I asked my wife, who is a nurse practitioner, her thoughts on all this, as AI has been a topic of discussion in her office and at conferences. The AI-Native vision for healthcare would be elimination of all EMR - the patient shows up with a complaint, an exam is performed while AI listens, AI orders any relevant tests which are fed back, analyzed and correlated with patient overall health, history and medications. AI correlates a diagnosis and develops a treatment plan or processes an admission and schedules a surgery. AI bills insurance and handles that side as well. Would this work?

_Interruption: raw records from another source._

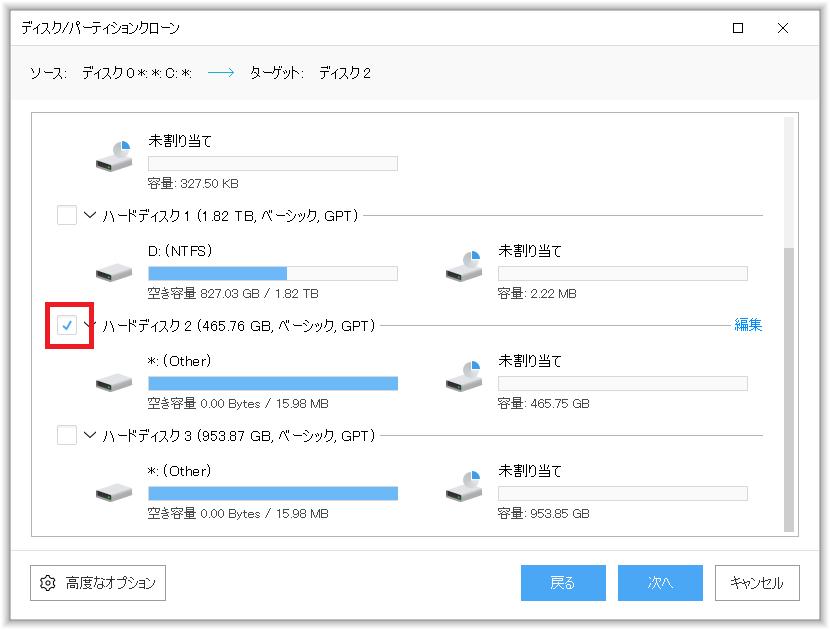Click the 465.75 GB unallocated space icon

click(464, 376)
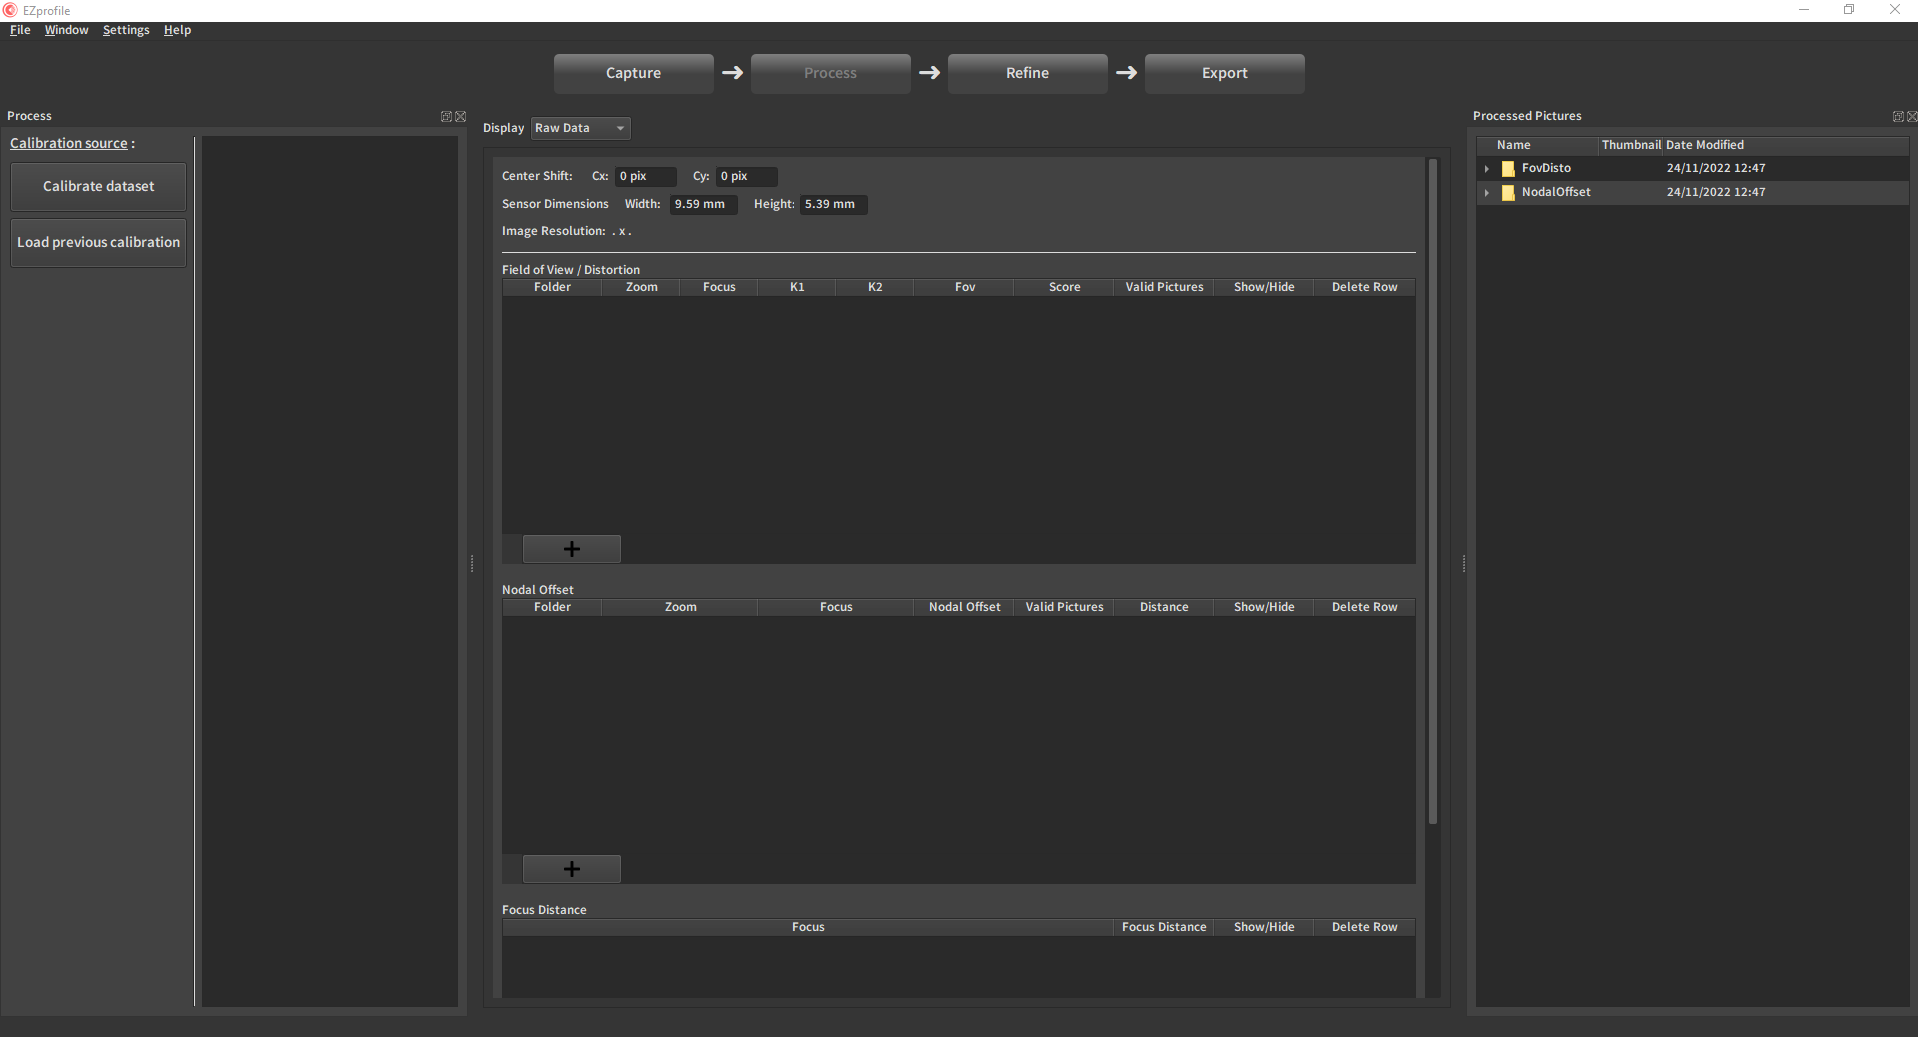Close the Processed Pictures panel
The image size is (1918, 1037).
(1912, 117)
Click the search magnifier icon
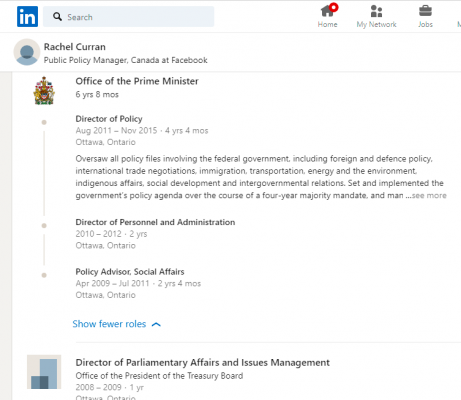 click(x=57, y=17)
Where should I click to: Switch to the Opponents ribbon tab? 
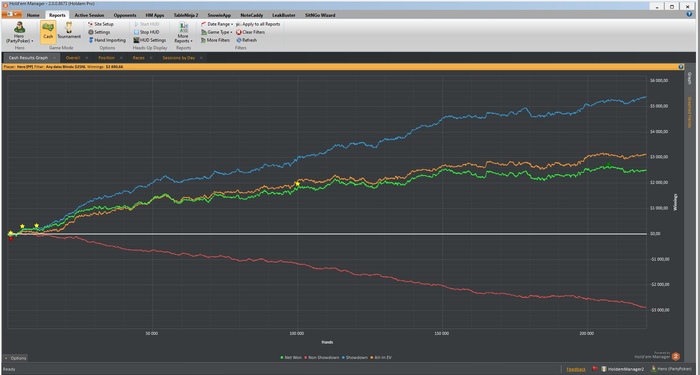tap(125, 15)
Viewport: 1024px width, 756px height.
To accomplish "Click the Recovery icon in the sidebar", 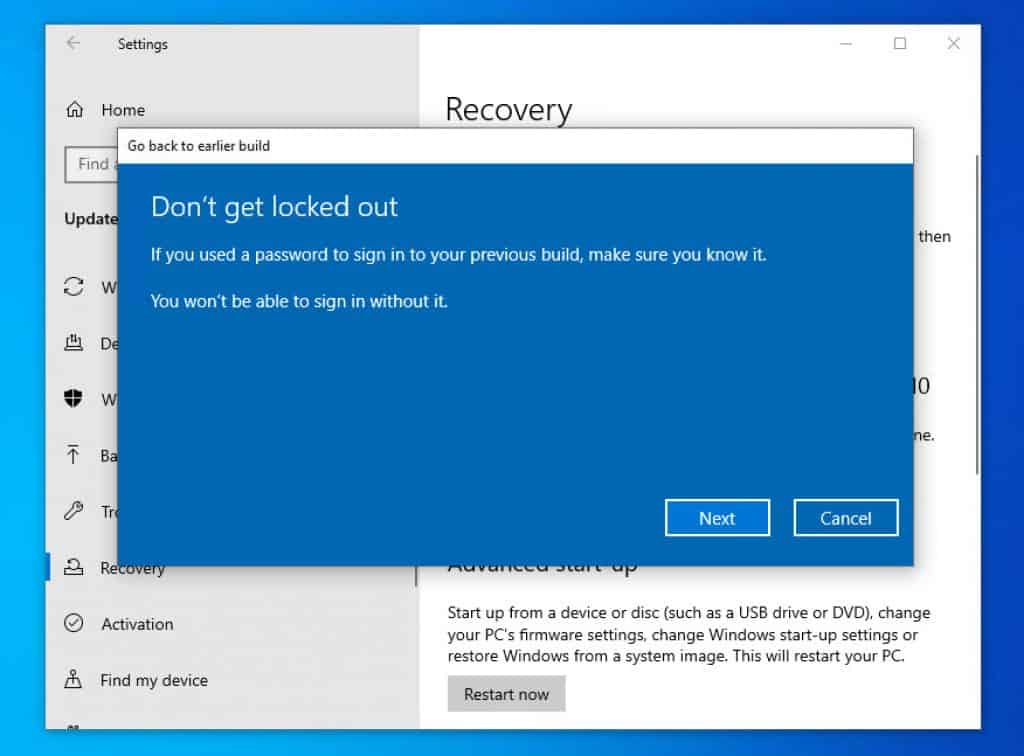I will 74,568.
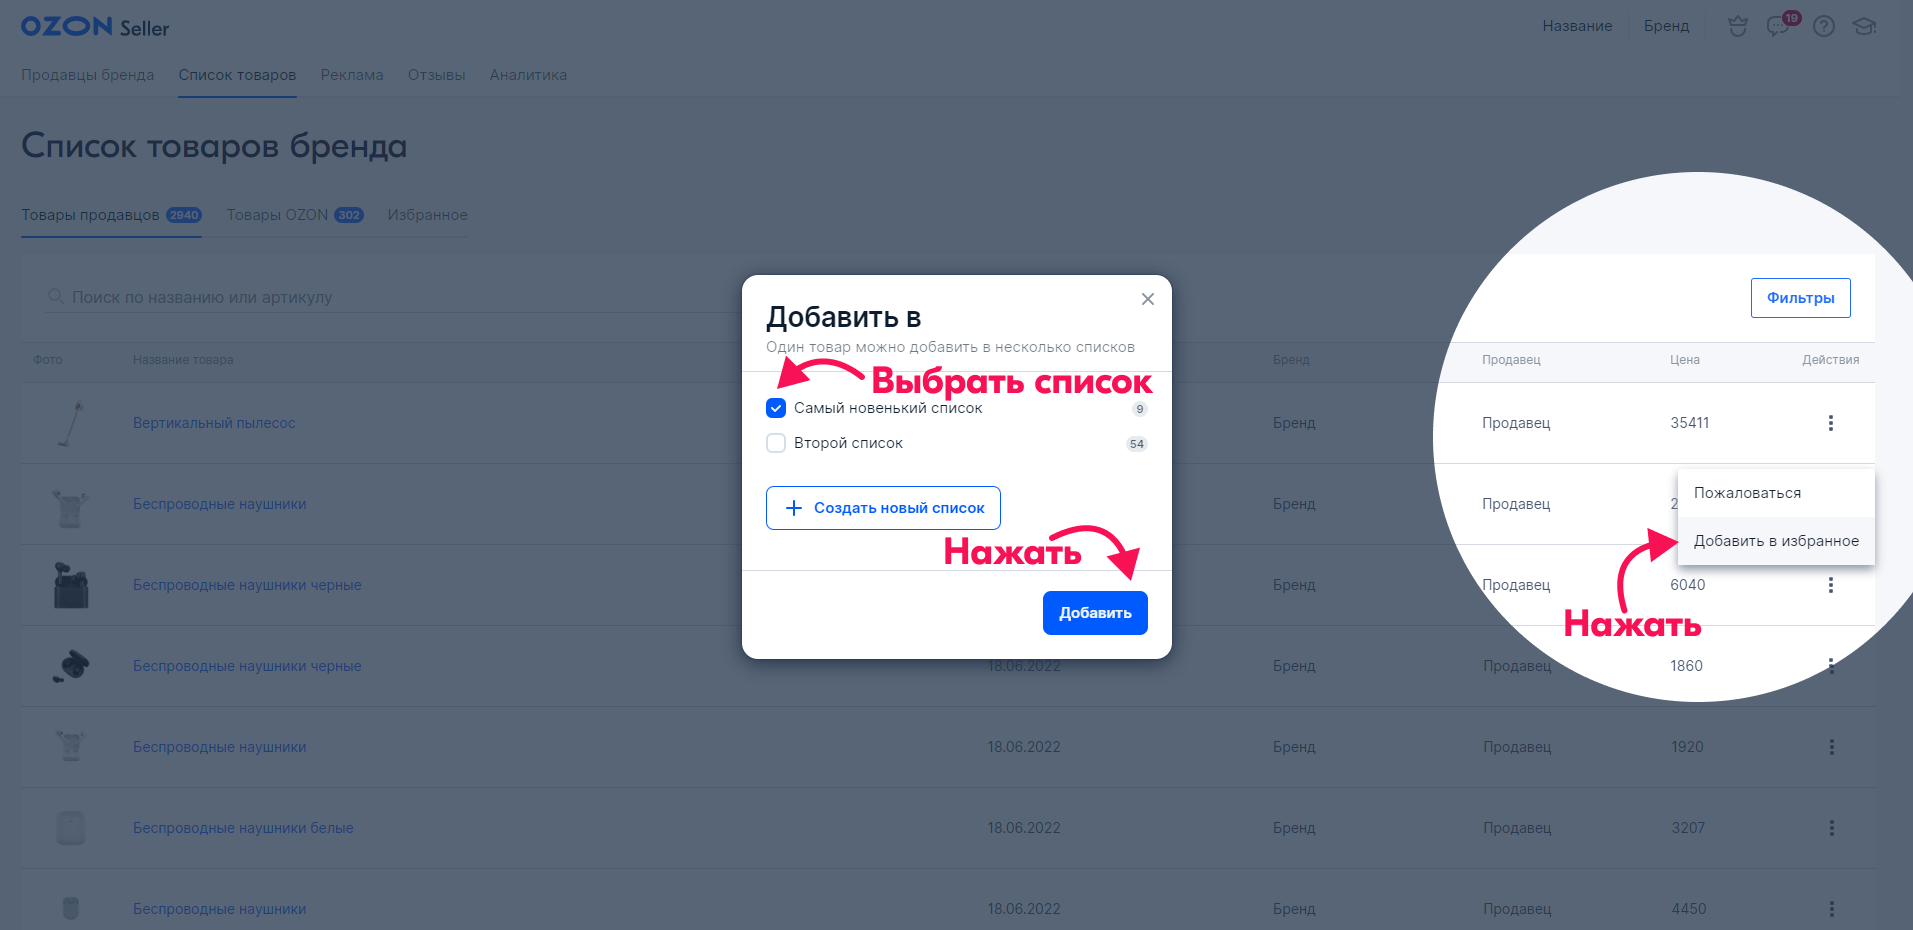Expand actions menu for price 4450 row
This screenshot has height=930, width=1913.
tap(1831, 909)
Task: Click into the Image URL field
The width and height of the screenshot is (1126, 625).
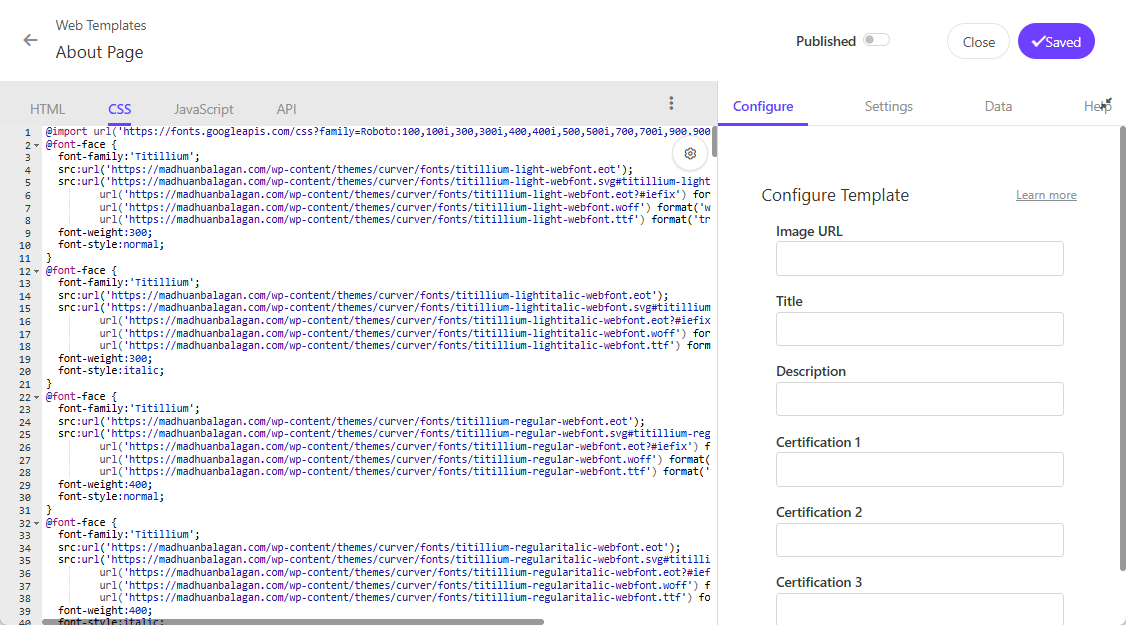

She answered with a story about a patient they have who is dealing with heart failure. He is non-compliant about taking his medicine, but does not like to be told he is non-compliant. He is not terribly old, nor is he in terrible health, but his body is failing. She worries that people like him, people who may be partially non-compliant, people who don't tolerate certain medicines but can take them in a pinch, and all the other "edge cases" will not fit into an AI-run system. She related how a colleague who uses her phone during consultations to help outline notes finds that the AI-generated notes are generally good but occasionally they insert crazy diagnoses that were never even discussed. Nonetheless, her concern was that the human discretion and discernment that occurs during an exam, talking to the patient, would be lost. Forget the hallucinated diagnoses, forget the possibility of cutting off the wrong leg - the far more risky proposition was losing the interaction between patient and provider.
I'm guessing that none of this is news to any of us who've really spent time using AI, but I wanted to collect my thoughts here while they're fresh. Or perhaps that small-engine repair class I'm starting at the end of March is coming just in the nick of time.
It says it on the homepage, but it bears re-iterating here - no AI was used in any way to write or edit this post. There's enough slop out there already.